Overall, performance characteristics observed in our study were in line with those in other studies in the adult population with the same apheresis device [30,31,35,36,41,42,43,44,45,46]. We found similar median CE1 and CE2 for mobilization without or with plerixafor, showing that an efficient collection can be achieved regardless of the initial mobilization status (adequate or poor). A statistically significant higher median CD34+ recruitment factor was observed following mobilization with plerixafor than without, further indicating efficient recruitment of CD34+ cells in the peripheral blood with plerixafor. Plerixafor is widely accepted as an effective and safe mobilization strategy in combination with either G-CSF alone or G-CSF and CT in poor mobilizers [23,27,47], while also being cost-efficient [48,49]. Median CE1 and CE2 values varied from 65.6% to 72.9% and from 49.1% to 54.0%, respectively, across the four subgroups evaluated in this study. CE1 can be viewed as a more accurate parameter as it involves both pre- and post-apheresis CD34+ cell counts. A statistically significant difference was only observed for median CD34+ CE1 in subgroups receiving either G-CSF or G-CSF + plerixafor versus those mobilized with G-CSF + CT, with slightly higher values noted in the same group (without or with plerixafor) when CT-based mobilization was not used.
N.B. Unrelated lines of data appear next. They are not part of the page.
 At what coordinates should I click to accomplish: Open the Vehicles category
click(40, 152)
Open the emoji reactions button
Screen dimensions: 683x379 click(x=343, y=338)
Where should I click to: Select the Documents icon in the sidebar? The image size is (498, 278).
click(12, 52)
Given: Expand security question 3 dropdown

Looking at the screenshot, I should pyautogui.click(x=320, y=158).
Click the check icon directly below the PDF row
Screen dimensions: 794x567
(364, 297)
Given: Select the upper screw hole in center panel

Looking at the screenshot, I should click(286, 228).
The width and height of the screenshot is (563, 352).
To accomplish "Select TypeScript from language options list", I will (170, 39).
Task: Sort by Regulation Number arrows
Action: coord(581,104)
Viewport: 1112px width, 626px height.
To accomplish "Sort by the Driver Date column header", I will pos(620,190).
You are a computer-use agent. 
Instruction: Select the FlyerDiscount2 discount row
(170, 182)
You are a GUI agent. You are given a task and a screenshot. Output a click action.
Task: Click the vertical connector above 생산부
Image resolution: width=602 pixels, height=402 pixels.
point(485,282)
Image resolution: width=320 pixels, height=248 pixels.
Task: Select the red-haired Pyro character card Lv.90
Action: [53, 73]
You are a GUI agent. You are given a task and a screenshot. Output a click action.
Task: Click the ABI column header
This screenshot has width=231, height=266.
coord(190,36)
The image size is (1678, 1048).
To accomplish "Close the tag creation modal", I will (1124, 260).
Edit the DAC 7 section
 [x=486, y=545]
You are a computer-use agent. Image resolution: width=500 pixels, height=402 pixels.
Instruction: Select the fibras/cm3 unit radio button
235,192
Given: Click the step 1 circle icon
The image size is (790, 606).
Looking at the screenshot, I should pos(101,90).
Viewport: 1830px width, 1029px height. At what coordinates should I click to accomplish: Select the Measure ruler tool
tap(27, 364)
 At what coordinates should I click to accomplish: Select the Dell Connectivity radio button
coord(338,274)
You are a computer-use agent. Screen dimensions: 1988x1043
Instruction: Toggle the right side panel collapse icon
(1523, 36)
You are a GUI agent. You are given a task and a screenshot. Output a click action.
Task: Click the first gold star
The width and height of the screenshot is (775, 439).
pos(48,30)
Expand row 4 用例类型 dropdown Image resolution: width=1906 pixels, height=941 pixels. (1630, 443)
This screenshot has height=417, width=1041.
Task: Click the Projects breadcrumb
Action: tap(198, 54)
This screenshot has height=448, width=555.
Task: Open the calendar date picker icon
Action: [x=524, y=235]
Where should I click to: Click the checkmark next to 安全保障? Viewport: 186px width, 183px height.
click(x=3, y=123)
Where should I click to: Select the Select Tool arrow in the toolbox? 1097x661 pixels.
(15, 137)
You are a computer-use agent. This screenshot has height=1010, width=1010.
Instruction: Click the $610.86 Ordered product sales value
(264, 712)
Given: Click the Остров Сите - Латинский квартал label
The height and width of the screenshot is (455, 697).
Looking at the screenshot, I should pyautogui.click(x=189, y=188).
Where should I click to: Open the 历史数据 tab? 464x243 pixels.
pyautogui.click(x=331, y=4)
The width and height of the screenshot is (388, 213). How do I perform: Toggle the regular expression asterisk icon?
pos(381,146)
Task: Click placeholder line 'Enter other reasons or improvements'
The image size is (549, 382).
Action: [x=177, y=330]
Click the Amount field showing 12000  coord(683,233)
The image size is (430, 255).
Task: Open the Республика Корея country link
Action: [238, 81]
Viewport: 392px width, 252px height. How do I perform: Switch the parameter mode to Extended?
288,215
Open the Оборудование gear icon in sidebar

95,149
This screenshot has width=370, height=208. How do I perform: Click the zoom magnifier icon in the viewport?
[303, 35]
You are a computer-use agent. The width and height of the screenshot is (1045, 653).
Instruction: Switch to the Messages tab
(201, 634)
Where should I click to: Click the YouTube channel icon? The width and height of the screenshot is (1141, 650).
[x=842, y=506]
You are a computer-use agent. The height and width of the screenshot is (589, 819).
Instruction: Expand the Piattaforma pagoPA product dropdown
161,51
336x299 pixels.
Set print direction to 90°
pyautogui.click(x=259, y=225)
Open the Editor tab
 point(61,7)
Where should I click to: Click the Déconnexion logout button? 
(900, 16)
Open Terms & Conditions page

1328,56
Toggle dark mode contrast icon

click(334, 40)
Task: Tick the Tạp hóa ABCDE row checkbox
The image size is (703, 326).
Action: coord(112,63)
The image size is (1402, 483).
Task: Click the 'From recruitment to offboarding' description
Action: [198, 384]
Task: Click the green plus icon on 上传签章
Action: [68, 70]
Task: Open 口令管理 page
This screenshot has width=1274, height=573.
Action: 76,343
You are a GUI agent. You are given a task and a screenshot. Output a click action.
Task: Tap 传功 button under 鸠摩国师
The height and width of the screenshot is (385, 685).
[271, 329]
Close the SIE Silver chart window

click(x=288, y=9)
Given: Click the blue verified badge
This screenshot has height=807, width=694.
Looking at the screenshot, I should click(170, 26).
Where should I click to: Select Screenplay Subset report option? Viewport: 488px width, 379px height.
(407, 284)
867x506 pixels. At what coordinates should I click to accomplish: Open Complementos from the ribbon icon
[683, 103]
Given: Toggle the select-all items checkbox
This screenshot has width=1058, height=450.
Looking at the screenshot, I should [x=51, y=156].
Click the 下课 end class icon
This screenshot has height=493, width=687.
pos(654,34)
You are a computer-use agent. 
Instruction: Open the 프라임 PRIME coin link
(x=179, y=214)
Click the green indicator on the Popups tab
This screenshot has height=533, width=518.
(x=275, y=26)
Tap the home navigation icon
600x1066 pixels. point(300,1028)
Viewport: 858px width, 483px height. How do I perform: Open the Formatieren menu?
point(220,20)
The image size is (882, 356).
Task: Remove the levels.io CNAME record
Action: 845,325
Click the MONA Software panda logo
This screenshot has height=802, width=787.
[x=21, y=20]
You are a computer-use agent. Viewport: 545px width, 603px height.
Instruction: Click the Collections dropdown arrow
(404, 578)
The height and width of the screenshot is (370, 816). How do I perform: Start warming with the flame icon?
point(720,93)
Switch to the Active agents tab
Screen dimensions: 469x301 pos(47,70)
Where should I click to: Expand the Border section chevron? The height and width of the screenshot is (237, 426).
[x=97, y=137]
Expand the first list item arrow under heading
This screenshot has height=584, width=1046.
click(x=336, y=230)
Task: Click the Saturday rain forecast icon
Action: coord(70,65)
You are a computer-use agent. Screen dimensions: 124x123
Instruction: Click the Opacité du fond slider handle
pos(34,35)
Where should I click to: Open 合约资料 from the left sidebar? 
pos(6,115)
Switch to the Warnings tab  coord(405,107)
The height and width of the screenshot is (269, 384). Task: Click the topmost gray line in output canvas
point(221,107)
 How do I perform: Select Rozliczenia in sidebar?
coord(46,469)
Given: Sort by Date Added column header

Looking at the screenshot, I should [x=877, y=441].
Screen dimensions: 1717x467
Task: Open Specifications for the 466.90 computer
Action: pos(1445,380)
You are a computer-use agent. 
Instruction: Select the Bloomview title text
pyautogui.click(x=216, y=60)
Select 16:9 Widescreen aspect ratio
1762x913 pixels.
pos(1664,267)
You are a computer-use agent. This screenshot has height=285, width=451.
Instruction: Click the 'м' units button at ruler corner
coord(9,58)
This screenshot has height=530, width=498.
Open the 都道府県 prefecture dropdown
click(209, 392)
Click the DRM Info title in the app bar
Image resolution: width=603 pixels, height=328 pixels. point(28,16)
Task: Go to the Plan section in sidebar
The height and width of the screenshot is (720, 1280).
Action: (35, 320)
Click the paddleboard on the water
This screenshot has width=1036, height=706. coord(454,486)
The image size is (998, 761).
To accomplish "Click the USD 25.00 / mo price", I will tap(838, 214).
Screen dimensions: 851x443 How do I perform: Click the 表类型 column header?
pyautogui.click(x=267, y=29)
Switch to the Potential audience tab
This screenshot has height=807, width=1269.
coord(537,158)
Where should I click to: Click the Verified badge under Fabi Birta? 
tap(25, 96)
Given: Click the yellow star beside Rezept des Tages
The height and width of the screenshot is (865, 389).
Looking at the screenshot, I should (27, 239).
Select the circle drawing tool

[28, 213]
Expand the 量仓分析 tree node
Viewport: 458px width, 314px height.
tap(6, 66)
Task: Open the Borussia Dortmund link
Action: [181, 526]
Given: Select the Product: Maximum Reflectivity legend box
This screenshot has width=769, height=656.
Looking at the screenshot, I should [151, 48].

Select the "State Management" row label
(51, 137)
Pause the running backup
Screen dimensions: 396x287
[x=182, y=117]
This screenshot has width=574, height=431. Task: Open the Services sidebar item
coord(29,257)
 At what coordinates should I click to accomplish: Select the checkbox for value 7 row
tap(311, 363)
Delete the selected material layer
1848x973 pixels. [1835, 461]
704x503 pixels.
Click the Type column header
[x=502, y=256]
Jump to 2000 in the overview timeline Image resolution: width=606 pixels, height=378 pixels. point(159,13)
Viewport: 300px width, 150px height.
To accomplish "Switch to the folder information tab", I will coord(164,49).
The main strength of this study is that it allowed the comparison of different mobilization strategies using the same apheresis device and protocol, thus limiting the consequences of device variability on the evaluation of mobilization regimens. These data will serve as a basis for a future study in which we aim to validate performance prediction algorithms for autologous PBSC collection. However, the current study also has several limitations. First, the retrospective rather than prospective design of the study led to inherent limitations. However, data were collected consistently, limiting potential bias. There were also differences in patient characteristics between groups, although these reflect real-life situations. For some analyses, the sample size was relatively low, thus hindering the interpretation of comparisons between subgroups.

5. Conclusions

The use of the Spectra Optia^® apheresis system with the cMNC protocol led to high CE1 and CE2 and good-quality PBSC products. Our results confirm previous observations on the performance of Spectra Optia^® systems in PBSC collection when using mobilization regimens with and without plerixafor.